I knew when I began this blog that it would not only be about change, it would undergo change. With the opening of “Metamorphoses” at Georgia Shakespeare, my attention is expanding to include other projects, so the blog will inevitably expand as well.
To begin with, I have another acting project. This Monday I’m spending my day off in a theater, the Alliance, doing a reading of a new play about dementia. The play is “Absence” by Peter Floyd; you can find information about the reading here.
I first encountered “Absence” in a new-play series several months ago, when I was hired to read the part of the dementia patient’s middle-aged daughter. I knew the subject matter all too well.

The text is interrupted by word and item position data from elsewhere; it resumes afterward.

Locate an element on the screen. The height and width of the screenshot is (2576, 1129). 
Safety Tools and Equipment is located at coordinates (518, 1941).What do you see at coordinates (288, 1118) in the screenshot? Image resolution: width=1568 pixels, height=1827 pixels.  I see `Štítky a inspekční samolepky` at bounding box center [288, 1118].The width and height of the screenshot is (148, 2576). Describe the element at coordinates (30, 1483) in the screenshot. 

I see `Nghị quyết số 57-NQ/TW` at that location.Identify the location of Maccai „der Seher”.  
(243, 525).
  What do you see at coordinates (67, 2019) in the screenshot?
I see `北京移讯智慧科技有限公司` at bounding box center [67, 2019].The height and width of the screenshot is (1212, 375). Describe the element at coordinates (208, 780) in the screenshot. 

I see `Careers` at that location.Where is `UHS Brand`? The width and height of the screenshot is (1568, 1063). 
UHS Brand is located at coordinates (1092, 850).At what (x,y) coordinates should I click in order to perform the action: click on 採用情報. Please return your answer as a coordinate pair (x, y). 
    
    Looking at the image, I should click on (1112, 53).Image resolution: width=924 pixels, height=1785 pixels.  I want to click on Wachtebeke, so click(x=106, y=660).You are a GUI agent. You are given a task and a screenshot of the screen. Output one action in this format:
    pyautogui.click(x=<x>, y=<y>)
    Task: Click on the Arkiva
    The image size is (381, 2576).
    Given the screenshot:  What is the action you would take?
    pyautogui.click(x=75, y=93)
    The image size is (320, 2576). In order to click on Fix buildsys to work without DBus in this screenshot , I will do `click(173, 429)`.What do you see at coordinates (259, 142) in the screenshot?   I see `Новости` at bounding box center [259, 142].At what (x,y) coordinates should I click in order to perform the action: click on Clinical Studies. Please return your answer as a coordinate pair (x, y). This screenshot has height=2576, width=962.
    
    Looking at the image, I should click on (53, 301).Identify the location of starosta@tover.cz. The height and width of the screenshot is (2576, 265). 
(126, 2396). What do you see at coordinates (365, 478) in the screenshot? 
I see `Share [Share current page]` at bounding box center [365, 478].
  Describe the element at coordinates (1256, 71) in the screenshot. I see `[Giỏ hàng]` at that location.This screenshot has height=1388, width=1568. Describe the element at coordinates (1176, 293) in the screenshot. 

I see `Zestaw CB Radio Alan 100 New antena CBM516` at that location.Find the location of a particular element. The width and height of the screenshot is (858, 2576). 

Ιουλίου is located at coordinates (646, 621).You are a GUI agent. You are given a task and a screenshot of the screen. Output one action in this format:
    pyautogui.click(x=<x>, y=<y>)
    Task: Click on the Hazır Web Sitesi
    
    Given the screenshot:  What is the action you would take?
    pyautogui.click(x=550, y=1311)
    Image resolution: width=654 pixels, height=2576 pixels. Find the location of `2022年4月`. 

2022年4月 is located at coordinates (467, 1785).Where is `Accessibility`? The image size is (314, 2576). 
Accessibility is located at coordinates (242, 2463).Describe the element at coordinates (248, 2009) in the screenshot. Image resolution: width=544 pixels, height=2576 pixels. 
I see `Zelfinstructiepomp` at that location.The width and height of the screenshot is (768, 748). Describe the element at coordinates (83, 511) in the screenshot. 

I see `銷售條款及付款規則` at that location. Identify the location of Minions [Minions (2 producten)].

My husband and I have moved both of our mothers to assisted living in the last few years. We’ve experienced the falls, the emergency rooms, the hospitalizations. We’ve taken over the checkbooks. With our siblings, we’ve sorted our mothers’ possessions and sold their houses. And we have come to accept that they both have dementia.
Peter Floyd’s mother also suffers from this cruel, mystifying condition. He’s written a play that works its way into the patient’s mind and allows the audience to experience what it must be like to change so fundamentally that the world around you no longer makes sense.
Peter has crafted a story that could be my own. It’s different, of course; we have different mothers, and the fictional characters in the play have quirks of their own. But he nails the experience of loss and the possibility of redemption that come with this illness.
I have been told that my mother still has things to teach me, and I believe that’s true. She and I are walking this journey of loss together. Most of the time, I have to keep a wall between my life with her and my other tasks. I have to stay strong. I can’t let grief get in the way of my work. With this play, though, my personal and professional paths converge for a moment, a blessed moment of presence.
This is the value of art in my life. It requires my presence. Whether I’m acting in a play or standing before a painting or listening to live music, I am required to be there and nowhere else, to focus my mind and heart on the task at hand.
Art is vital; art is is life-giving. Art matters. I learned that lesson early in life, from the smartest woman I know. My mother.